L’origine de la prédiction d’occupation sémantique 3D peut être retracée à l’évolution des travaux sur la cartographie par grille d’occupation initiés dans les années 1980 par Hans Moravec et Alberto Elfes pour la robotique mobile. Ces premières grilles d’occupation modélisaient la probabilité qu’une cellule de l’espace soit occupée. L’intégration de l’information sémantique est venue plus tard, avec les progrès de la vision par ordinateur et de la reconnaissance d’objets. L’essor récent de l’apprentissage profond, en particulier depuis le milieu des années 2010, a constitué un tournant majeur. Les réseaux de neurones profonds ont permis d’améliorer considérablement la précision et la robustesse de la segmentation sémantique et de la complétion de scène, rendant la prédiction d’occupation sémantique 3D à grande échelle plus réalisable. Des jeux de données 3D annotés à grande échelle, tels que SemanticKITTI, nuScenes ou Waymo Open Dataset, ont également joué un rôle crucial en fournissant les données nécessaires pour entraîner ces modèles complexes.
Malgré ses nombreux avantages, la prédiction d’occupation sémantique 3D présente également des inconvénients, des défis et des limitations. L’un des principaux avantages est la fourniture d’une représentation environnementale riche et holistique, qui permet une meilleure prise de décision et une sécurité accrue pour les systèmes autonomes, notamment grâce à sa capacité à gérer les occlusions. Cependant, cette technologie est très gourmande en ressources de calcul, tant pour l’entraînement des modèles que pour l’inférence en temps réel, ce qui peut être un obstacle pour les systèmes embarqués aux capacités limitées.
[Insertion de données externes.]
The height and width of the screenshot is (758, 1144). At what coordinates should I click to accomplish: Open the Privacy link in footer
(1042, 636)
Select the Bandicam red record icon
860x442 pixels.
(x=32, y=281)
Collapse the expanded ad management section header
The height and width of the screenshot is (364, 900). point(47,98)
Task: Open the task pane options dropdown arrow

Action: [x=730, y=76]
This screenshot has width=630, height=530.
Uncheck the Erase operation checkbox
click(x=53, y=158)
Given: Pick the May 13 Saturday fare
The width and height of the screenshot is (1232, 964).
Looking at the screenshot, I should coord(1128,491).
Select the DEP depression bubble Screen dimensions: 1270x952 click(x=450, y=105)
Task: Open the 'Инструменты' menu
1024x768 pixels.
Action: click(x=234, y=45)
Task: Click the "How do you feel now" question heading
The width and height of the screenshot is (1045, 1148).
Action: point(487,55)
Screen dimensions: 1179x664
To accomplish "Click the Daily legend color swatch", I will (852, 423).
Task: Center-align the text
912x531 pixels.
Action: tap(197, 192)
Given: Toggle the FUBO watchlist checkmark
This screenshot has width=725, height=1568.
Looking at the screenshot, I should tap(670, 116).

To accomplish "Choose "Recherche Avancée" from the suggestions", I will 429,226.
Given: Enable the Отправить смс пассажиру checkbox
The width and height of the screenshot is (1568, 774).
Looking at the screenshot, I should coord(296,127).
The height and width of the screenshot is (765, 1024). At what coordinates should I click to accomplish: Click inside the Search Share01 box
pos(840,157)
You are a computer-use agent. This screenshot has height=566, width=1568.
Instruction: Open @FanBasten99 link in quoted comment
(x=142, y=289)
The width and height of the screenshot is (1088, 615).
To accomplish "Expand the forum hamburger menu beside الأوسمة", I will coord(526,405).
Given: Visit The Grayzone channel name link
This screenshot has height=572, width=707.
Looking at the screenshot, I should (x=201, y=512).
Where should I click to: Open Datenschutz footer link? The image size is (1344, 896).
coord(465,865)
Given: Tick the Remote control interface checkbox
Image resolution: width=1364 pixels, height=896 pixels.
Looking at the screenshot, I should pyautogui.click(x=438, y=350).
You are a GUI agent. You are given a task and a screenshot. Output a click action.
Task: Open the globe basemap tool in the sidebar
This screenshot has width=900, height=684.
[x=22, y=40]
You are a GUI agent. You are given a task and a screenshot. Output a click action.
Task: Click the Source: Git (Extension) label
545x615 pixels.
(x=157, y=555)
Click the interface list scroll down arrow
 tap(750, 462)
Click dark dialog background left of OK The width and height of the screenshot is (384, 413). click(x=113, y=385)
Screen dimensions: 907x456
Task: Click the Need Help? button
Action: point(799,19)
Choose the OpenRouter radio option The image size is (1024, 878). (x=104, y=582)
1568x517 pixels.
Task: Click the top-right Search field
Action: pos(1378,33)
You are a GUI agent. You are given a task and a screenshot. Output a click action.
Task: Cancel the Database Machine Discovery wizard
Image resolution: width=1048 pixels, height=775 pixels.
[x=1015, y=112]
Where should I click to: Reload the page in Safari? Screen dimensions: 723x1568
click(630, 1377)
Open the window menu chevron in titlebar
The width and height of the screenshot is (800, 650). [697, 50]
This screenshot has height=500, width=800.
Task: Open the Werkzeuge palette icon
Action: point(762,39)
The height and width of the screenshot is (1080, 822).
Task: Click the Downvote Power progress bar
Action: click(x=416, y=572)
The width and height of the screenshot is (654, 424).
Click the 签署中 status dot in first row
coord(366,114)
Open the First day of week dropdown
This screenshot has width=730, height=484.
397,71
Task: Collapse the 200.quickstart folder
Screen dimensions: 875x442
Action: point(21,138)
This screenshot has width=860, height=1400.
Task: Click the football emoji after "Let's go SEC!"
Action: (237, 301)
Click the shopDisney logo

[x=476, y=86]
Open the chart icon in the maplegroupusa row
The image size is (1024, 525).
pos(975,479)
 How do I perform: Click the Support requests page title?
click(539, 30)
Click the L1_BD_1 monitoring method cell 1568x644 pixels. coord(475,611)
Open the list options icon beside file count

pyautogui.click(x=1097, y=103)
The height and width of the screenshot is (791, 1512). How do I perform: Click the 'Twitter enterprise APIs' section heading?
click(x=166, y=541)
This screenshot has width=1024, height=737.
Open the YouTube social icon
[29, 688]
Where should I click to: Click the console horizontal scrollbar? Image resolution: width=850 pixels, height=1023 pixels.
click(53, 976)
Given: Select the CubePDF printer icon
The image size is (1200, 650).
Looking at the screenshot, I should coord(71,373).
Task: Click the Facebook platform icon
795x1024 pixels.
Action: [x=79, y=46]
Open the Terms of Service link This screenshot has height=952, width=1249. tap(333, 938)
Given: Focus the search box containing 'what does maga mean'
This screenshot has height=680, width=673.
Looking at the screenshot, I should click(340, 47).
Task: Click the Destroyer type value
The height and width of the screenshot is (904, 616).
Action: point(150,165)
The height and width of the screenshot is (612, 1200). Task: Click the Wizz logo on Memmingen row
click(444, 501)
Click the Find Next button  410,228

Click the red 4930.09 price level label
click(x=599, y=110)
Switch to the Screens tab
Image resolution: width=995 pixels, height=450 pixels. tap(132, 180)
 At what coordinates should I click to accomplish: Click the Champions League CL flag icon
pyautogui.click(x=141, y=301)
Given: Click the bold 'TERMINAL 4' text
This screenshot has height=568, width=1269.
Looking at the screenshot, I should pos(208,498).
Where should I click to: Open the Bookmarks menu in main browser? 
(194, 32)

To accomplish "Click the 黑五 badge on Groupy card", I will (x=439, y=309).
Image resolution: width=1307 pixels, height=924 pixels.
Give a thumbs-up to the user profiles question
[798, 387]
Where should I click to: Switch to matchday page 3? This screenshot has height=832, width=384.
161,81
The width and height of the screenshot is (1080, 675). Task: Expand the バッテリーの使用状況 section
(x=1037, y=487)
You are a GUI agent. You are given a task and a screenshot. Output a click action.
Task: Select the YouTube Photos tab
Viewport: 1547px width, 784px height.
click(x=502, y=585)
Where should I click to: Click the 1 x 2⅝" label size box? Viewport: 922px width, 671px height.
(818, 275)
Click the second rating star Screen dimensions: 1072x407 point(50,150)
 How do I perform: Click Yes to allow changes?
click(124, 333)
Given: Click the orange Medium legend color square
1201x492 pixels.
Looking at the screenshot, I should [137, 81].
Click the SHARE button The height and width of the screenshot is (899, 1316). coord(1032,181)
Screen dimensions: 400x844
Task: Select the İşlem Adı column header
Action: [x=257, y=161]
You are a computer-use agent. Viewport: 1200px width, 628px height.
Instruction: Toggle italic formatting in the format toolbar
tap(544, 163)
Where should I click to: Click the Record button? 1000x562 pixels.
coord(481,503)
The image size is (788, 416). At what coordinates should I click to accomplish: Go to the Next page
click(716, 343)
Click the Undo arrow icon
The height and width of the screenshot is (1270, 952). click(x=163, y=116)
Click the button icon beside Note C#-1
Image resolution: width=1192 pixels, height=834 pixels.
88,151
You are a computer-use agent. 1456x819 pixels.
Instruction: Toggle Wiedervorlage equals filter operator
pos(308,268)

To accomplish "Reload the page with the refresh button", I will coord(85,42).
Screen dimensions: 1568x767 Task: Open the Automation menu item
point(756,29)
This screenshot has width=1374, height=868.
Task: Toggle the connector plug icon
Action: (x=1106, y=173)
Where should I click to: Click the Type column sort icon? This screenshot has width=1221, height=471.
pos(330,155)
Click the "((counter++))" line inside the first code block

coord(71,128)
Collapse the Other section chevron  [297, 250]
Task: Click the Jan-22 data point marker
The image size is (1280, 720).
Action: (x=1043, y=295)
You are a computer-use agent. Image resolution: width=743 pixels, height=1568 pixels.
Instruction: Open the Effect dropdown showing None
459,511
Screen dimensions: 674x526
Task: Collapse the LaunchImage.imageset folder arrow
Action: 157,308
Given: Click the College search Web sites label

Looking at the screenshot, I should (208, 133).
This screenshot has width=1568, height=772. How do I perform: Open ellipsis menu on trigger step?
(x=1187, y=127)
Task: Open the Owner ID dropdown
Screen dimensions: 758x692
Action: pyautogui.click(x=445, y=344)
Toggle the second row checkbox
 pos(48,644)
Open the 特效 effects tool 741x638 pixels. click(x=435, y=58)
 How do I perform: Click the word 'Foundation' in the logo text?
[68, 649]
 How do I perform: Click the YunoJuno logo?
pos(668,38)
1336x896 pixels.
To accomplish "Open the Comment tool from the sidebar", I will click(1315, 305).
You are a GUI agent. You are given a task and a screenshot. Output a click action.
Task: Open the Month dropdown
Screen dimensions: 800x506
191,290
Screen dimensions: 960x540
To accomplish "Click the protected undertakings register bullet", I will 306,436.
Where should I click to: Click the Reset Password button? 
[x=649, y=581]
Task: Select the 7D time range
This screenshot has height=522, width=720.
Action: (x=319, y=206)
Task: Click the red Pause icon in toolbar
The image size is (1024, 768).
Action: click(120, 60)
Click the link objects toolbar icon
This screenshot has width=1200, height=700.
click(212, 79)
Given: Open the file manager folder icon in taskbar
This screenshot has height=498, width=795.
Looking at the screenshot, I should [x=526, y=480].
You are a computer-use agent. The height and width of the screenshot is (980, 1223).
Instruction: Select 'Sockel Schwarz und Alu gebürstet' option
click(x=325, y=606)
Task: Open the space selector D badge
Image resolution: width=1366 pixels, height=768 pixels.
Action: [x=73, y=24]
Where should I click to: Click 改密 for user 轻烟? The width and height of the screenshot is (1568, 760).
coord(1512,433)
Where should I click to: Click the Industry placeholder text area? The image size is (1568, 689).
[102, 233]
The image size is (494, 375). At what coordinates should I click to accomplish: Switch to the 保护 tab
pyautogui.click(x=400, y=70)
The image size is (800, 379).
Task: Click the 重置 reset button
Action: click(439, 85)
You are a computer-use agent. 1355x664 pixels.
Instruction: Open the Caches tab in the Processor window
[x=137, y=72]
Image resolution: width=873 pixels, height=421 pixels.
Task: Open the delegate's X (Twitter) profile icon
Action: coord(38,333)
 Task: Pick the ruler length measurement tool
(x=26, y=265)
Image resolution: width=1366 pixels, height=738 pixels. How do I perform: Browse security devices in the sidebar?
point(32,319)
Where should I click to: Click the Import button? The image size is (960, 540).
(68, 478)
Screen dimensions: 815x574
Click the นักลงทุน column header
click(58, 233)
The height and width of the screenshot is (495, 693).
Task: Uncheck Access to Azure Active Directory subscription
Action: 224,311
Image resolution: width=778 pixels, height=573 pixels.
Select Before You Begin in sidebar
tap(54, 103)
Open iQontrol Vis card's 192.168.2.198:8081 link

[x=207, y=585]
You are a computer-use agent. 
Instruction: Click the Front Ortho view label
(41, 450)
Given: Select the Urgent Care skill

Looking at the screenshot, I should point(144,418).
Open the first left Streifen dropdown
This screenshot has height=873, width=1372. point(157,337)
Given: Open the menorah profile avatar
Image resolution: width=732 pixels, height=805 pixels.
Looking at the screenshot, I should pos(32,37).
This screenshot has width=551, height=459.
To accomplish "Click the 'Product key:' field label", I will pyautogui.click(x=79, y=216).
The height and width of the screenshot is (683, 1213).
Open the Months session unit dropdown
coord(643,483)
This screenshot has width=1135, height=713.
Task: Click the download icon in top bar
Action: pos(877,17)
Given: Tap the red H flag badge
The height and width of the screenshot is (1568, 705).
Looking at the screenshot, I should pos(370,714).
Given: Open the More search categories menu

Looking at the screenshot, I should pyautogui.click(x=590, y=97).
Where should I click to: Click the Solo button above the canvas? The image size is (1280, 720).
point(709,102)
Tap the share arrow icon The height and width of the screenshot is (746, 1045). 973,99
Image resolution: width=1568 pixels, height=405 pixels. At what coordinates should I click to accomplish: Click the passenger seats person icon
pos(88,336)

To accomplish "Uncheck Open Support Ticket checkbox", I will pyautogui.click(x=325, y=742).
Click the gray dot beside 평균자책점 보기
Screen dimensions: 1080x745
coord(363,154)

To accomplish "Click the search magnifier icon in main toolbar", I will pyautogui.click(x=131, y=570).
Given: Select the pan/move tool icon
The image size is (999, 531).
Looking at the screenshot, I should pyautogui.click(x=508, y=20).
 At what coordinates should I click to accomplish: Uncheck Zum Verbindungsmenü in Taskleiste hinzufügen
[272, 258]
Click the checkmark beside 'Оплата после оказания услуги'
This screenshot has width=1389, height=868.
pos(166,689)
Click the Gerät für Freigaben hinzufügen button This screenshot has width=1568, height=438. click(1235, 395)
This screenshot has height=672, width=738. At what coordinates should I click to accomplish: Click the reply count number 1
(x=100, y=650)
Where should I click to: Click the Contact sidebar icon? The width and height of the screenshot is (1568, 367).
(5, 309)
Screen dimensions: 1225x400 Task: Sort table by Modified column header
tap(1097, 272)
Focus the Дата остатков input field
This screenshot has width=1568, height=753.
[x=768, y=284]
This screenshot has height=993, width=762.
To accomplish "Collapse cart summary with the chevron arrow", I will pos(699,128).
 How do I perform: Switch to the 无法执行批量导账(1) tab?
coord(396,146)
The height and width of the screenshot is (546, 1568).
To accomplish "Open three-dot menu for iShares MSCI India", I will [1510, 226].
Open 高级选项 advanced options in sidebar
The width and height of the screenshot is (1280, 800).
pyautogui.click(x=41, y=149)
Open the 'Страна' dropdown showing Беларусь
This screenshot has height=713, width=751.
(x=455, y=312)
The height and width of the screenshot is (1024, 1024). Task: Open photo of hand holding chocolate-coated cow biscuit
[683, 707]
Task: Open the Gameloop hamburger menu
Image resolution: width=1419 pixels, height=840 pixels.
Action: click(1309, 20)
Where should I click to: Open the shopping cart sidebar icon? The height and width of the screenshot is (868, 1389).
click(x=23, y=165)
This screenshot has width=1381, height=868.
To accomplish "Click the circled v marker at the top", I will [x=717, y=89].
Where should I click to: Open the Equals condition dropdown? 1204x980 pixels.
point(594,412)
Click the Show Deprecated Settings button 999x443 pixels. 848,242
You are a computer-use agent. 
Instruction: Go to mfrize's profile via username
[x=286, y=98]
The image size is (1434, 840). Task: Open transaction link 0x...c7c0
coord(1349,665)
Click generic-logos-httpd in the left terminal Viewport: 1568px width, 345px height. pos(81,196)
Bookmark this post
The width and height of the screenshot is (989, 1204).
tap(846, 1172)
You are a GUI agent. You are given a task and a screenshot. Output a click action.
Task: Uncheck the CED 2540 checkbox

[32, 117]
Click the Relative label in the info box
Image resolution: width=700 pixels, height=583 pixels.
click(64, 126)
La création de grands ensembles de données 3D annotées avec précision sémantique et d’occupation est un processus coûteux et chronophage, ce qui freine le développement et la généralisation des modèles. La gestion de l’incertitude inhérente aux prédictions, en particulier dans les zones fortement occluses ou avec des données sensorielles ambiguës, reste un défi important. Assurer la robustesse des prédictions face à une grande variété de conditions environnementales (météo, éclairage), de types de scènes et d’objets rares ou imprévus est une autre limitation actuelle. Enfin, la scalabilité des représentations par grille de voxels pour de très grands environnements peut poser problème, bien que des représentations alternatives soient explorées. La recherche continue de s’attaquer à ces défis pour rendre la prédiction d’occupation sémantique 3D encore plus fiable, efficace et largement applicable.